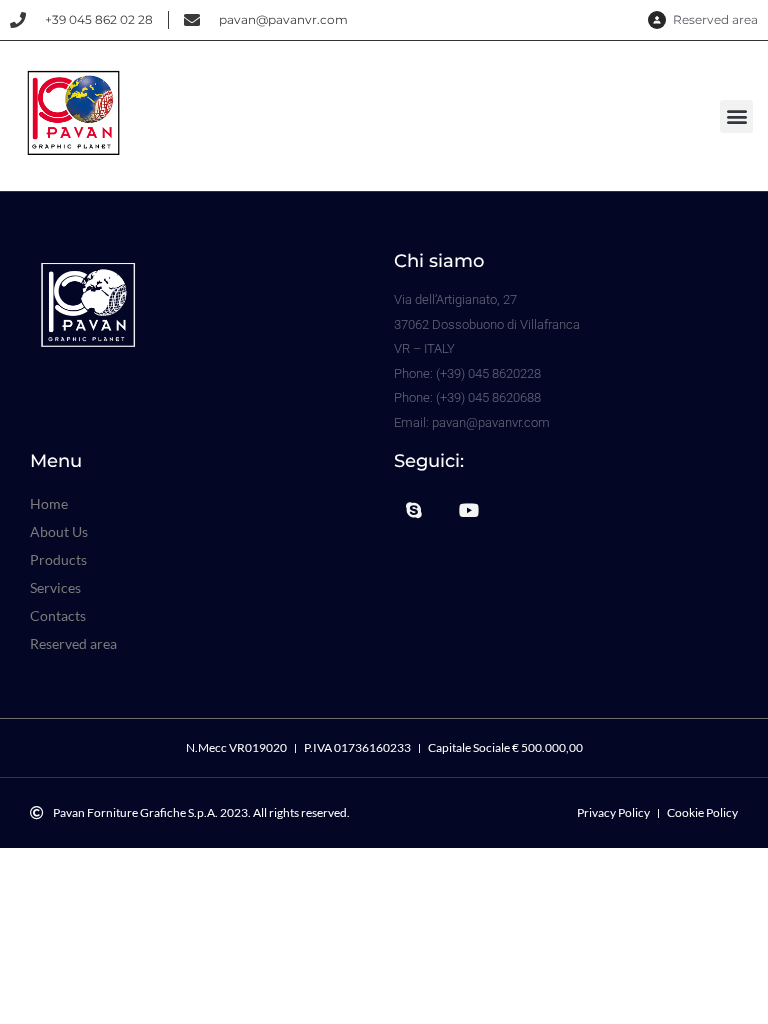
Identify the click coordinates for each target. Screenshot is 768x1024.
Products (58, 559)
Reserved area (73, 643)
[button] (736, 116)
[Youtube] (470, 510)
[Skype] (414, 510)
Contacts (58, 615)
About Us (59, 531)
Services (55, 587)
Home (49, 503)
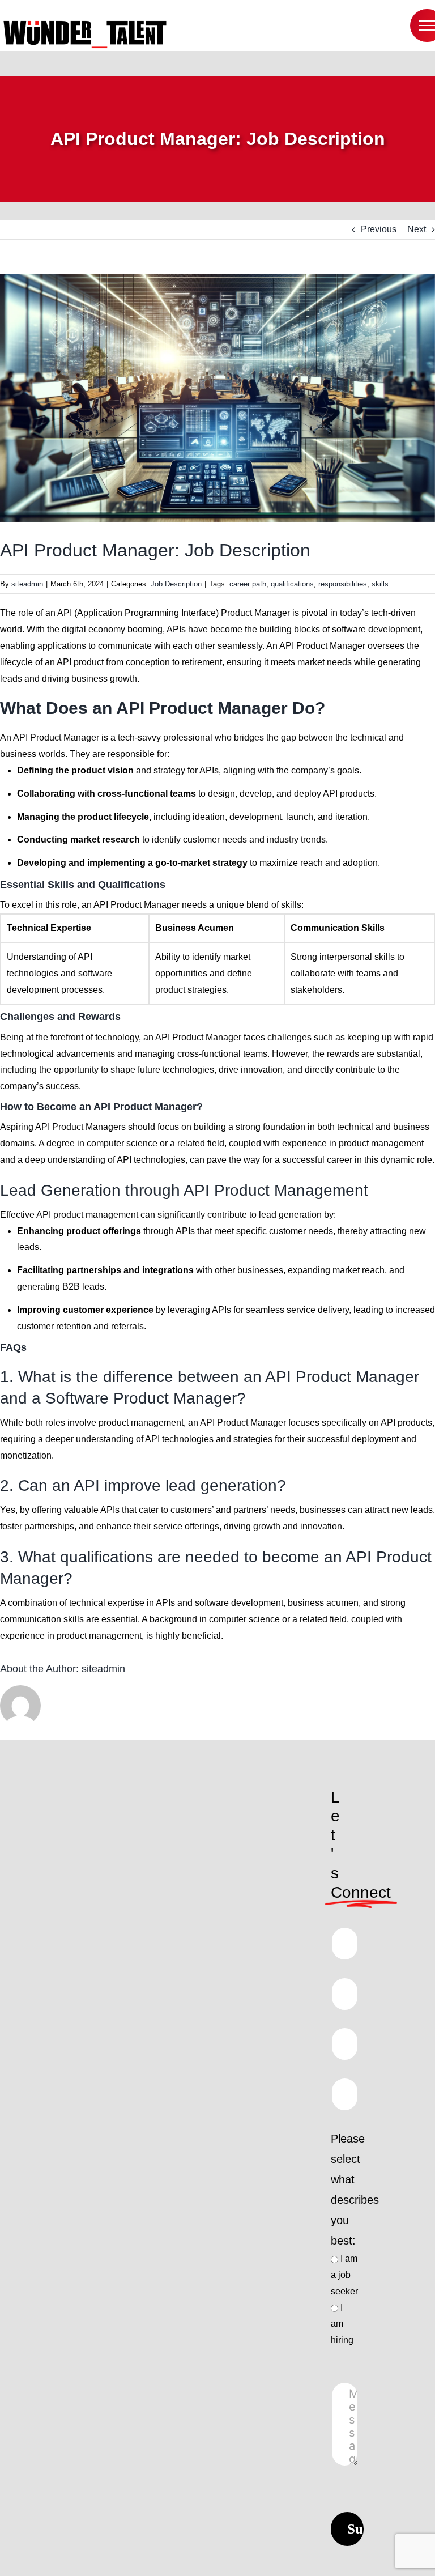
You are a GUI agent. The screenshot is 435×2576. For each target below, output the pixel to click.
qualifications (292, 584)
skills (380, 584)
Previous (378, 229)
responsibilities (342, 584)
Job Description (176, 584)
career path (247, 584)
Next (416, 229)
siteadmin (27, 584)
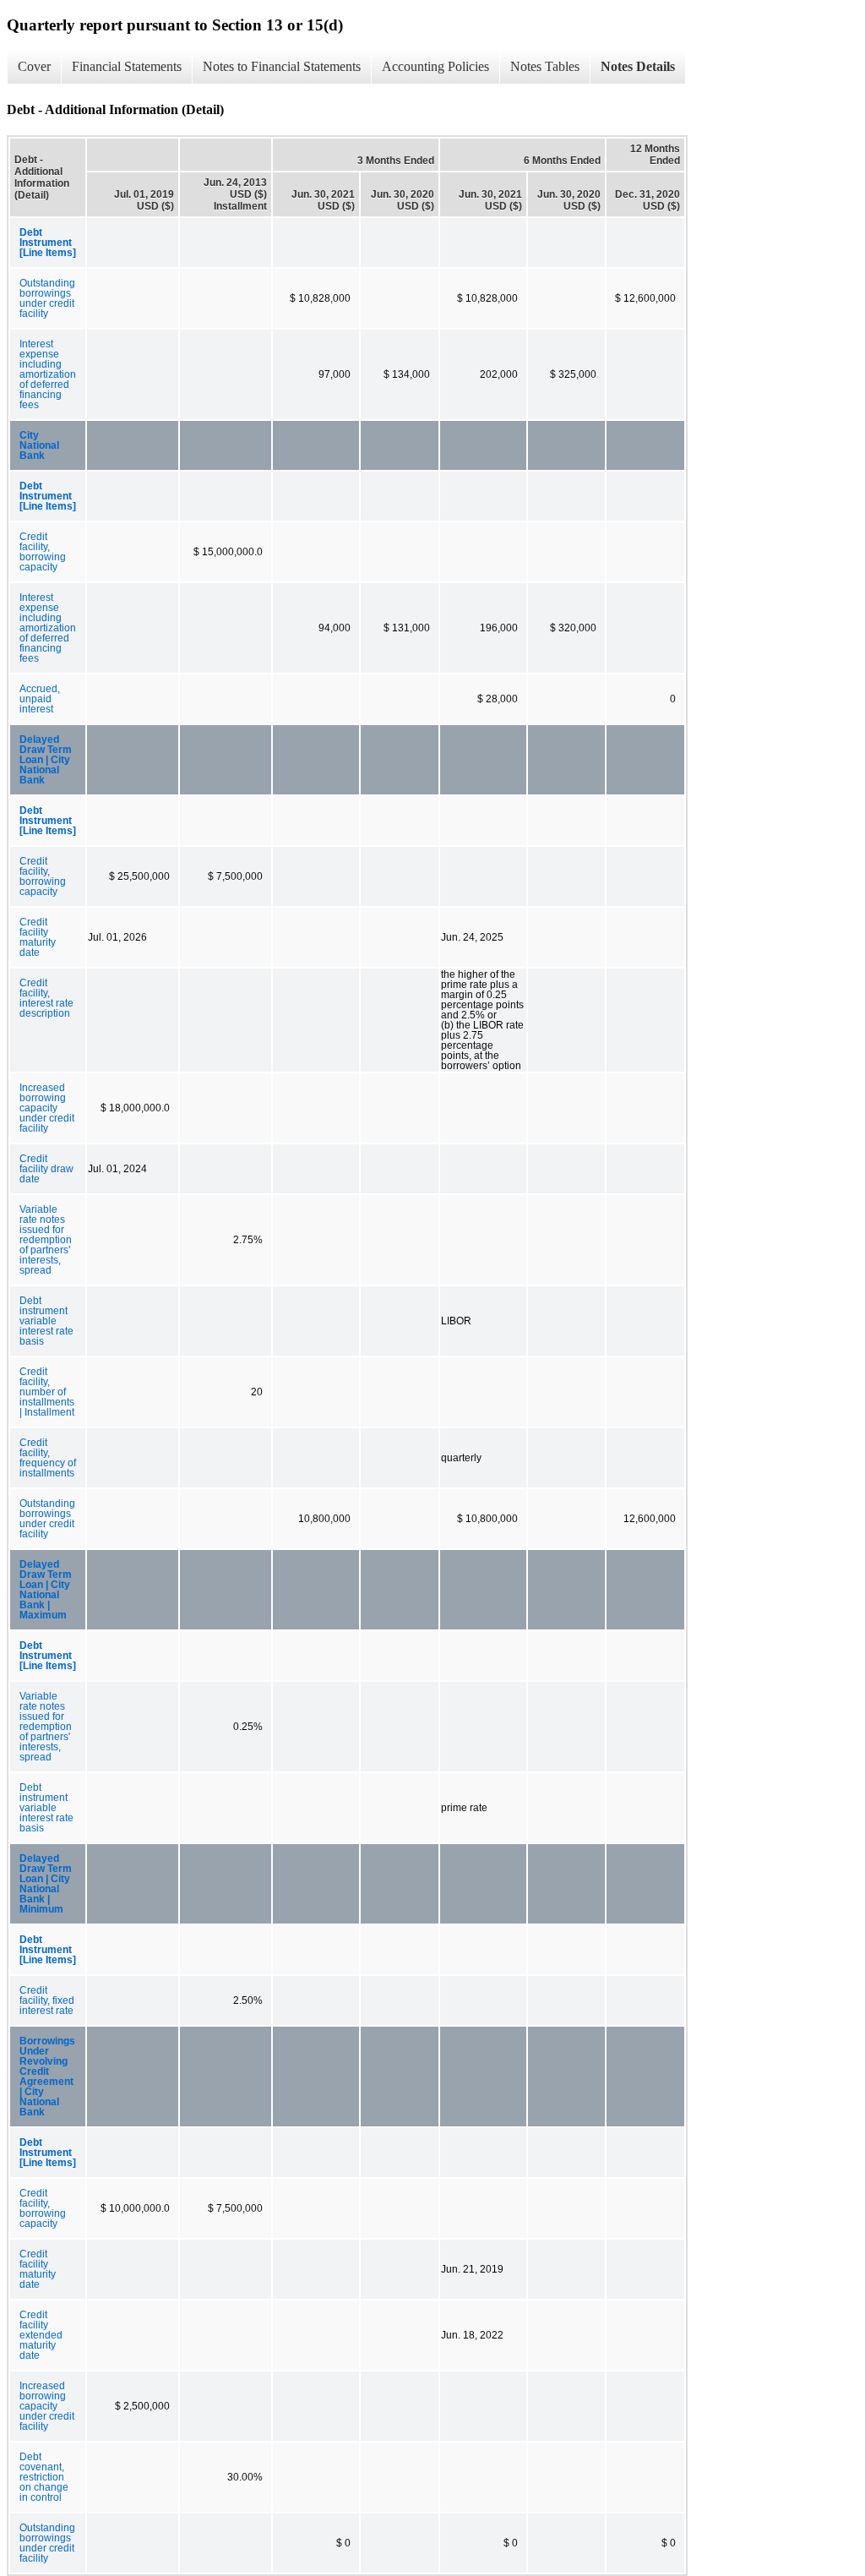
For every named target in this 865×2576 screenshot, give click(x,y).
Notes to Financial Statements (282, 66)
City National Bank (39, 445)
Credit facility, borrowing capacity (42, 552)
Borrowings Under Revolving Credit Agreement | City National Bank (47, 2076)
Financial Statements (127, 66)
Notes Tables (544, 66)
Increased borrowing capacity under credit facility (46, 1108)
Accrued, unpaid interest (39, 699)
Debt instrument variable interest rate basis (46, 1321)
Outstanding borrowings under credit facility (47, 298)
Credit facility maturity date (37, 937)
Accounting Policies (435, 66)
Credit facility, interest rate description (46, 998)
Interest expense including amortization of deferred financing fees (47, 374)
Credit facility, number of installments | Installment (46, 1392)
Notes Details (638, 66)
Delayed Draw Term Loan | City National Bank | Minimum (45, 1883)
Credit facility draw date (46, 1169)
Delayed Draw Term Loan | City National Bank (45, 759)
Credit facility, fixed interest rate (46, 2000)
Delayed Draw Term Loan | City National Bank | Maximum (45, 1589)
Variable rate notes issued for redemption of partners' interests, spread (45, 1239)
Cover (34, 66)
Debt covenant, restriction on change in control (43, 2477)
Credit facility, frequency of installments (47, 1458)
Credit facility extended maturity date (41, 2335)
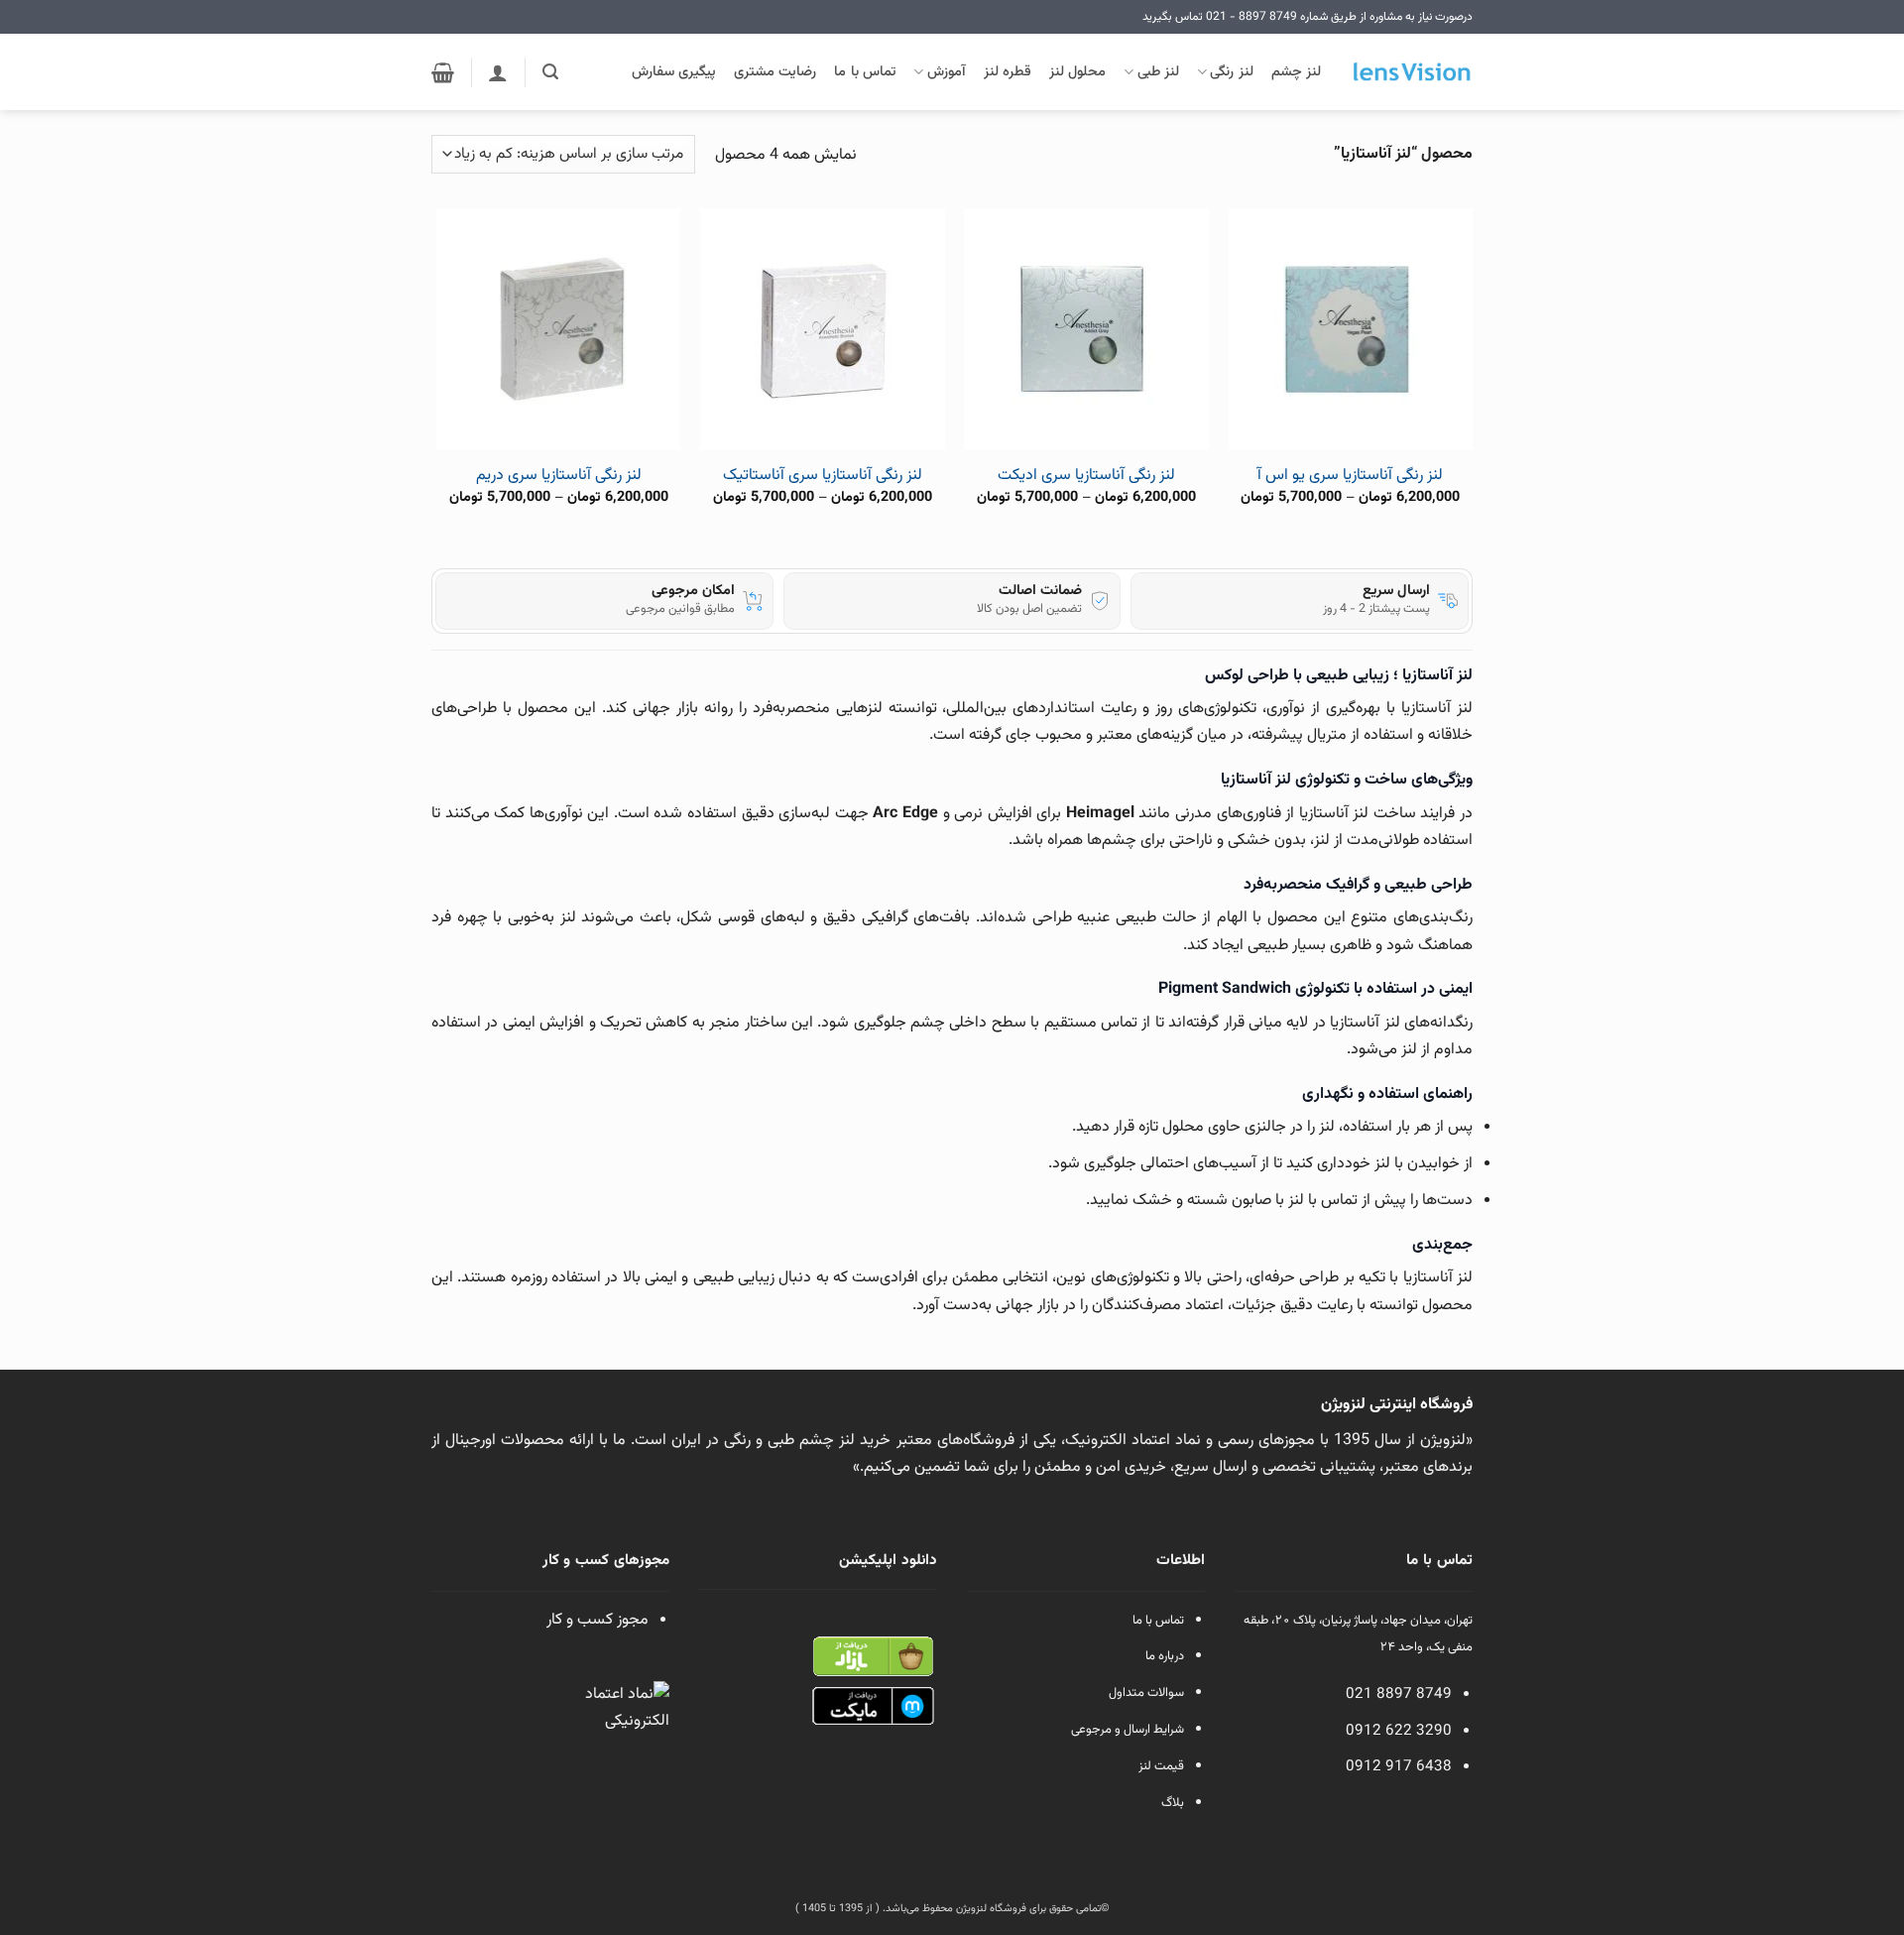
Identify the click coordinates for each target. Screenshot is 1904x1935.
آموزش (946, 71)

_ _ _ _ _

- To do
Please return every line of the records above that contains the word "Loan".

- Task solution
Delayed Draw Term Loan | City National Bank | Minimum (45, 1883)
Delayed Draw Term Loan | City National Bank (45, 759)
Delayed Draw Term Loan | City National Bank | Maximum (45, 1589)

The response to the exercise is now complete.